▶ Try it: Set down a faithful copy of every record, and skip the pictures in it.

[Stored data entries]
=====

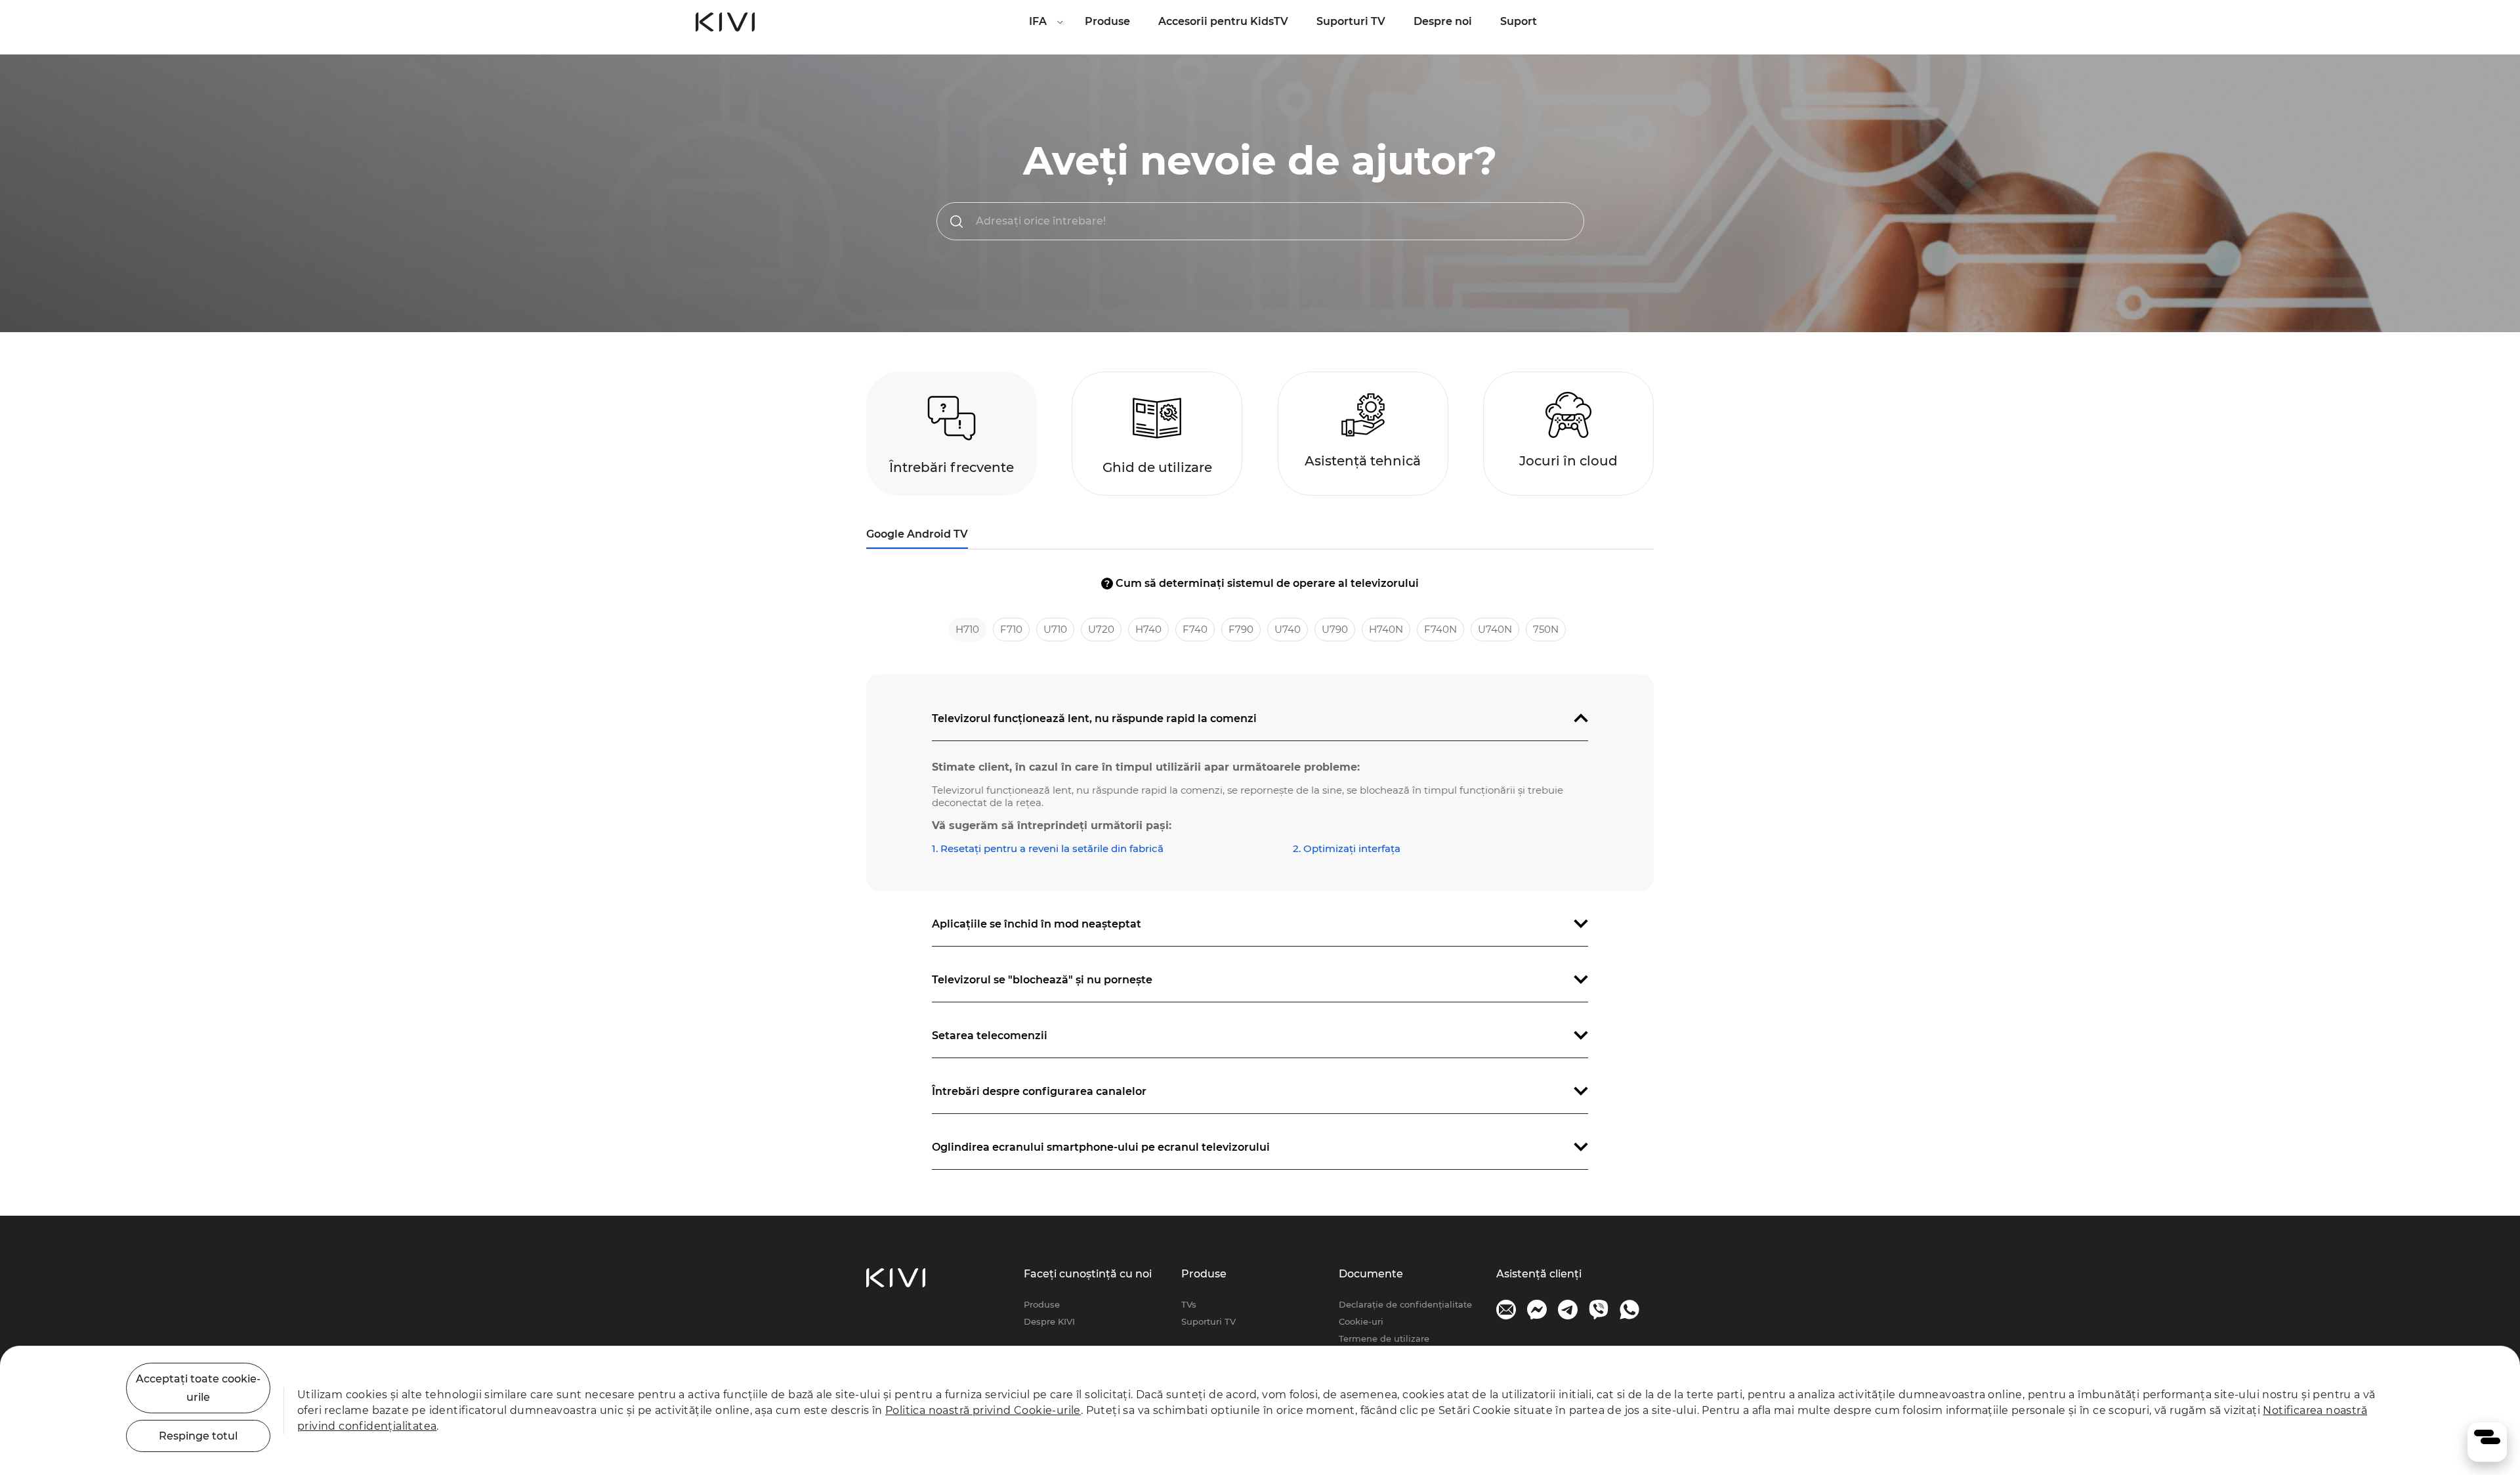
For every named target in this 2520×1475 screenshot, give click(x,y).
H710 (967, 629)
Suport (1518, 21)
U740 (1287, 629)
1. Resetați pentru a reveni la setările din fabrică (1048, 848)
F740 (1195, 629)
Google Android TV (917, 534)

=====

▶ Exercise solution:
For every named target in this 2520×1475 screenshot, give click(x,y).
H710 (967, 629)
Suport (1518, 21)
U740 (1287, 629)
1. Resetați pentru a reveni la setările din fabrică (1048, 848)
F740 (1195, 629)
Google Android TV (917, 534)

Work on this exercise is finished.